MORE: Roval provides roller coaster of emotions to playoff drivers

SMI owns eight tracks that host 12 Cup points races annually. SMI’s tracks are Atlanta Motor Speedway, Bristol Motor Speedway, Charlotte Motor Speedway, Kentucky Speedway, Las Vegas Motor Speedway, New Hampshire Motor Speedway, Sonoma Raceway and Texas Motor Speedway.

Charlotte Motor Speedway spent millions to upgrade the road course in its infield and attach it to the oval to create the 17-turn, 2.28-mile track. The move was made to add excitement to Charlotte’s playoff date, an event that had seen a steady decline in attendance in recent years.

Sunday’s race was one of the most anticipated NASCAR races in years because of the new concept and unknowns in a first event.

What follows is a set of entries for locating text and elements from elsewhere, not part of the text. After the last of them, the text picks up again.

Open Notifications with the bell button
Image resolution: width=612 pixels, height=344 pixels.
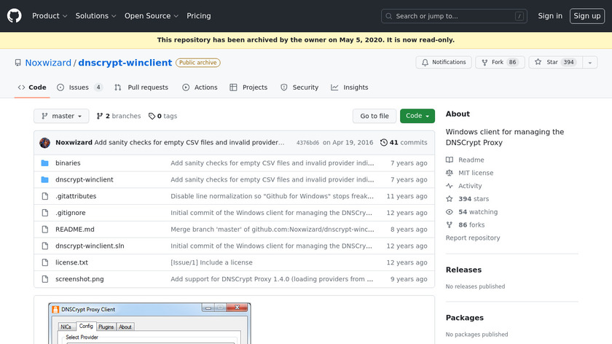coord(443,63)
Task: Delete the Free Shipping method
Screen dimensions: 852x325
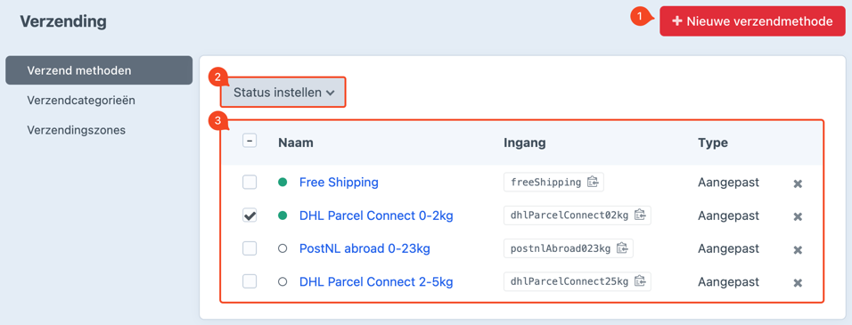Action: click(x=798, y=183)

Charlotte has been innovative through the years. It was the first large NASCAR track to have lights. But after many other tracks added lights, the concept was no longer novel or fresh for fans.

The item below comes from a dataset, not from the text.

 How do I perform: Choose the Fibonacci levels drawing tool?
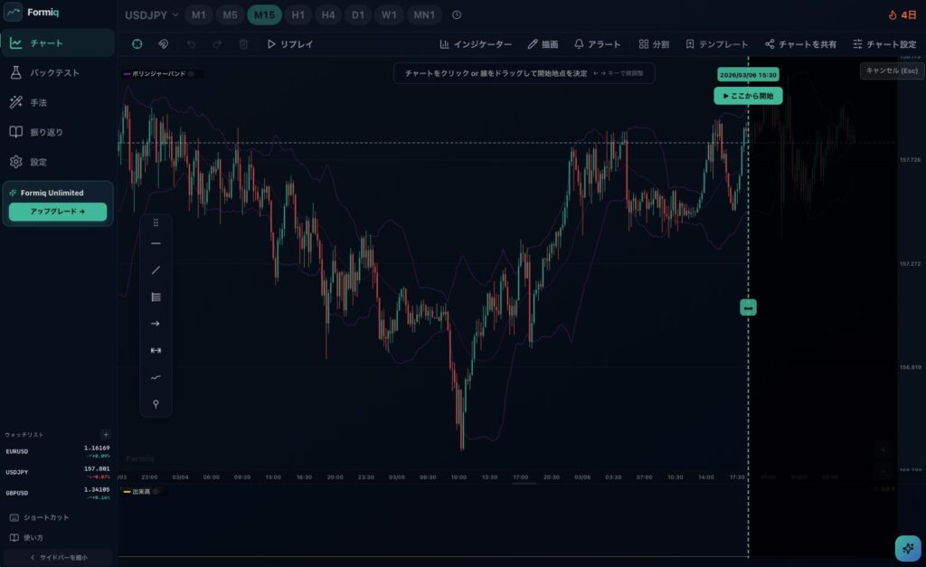(156, 297)
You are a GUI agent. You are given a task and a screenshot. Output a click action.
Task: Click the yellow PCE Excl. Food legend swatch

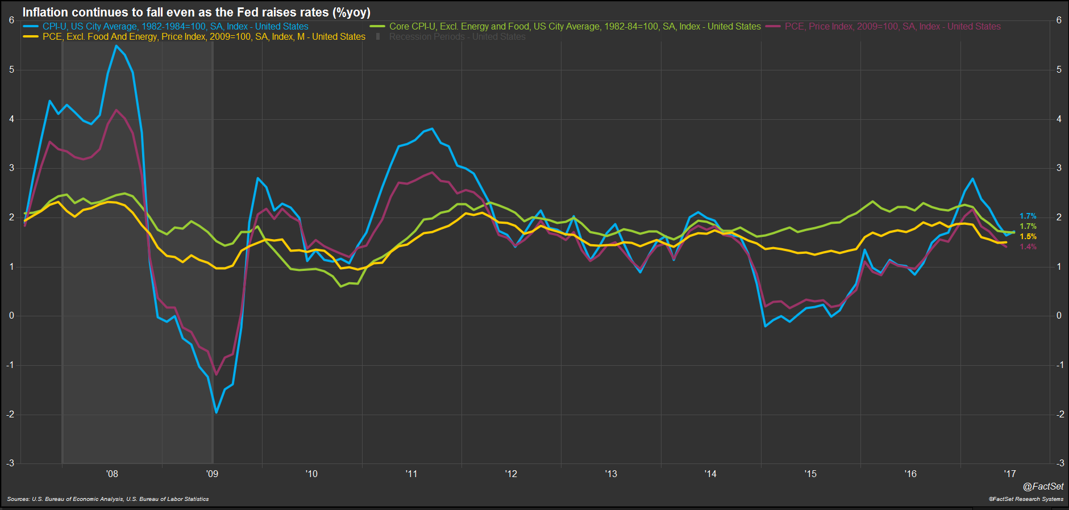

Smith doesn’t want that to happen to the Roval.

“I do think that we can learn from our history,” he said.

Also, he suggests additional Rovals aren’t needed at his company’s tracks — even though five of SMI’s tracks are 1.5-miles long — because of the 2019 rules package that NASCAR is set to unveil this week. The new package, which has elements of what was run in the All-Star Race in May, is intended to tighten the competition.

“I’m really excited about all the things I’m hearing about next year’s racing with the new aero and power package,” Smith said. “I think it’s going to be fantastic for the whole sport.”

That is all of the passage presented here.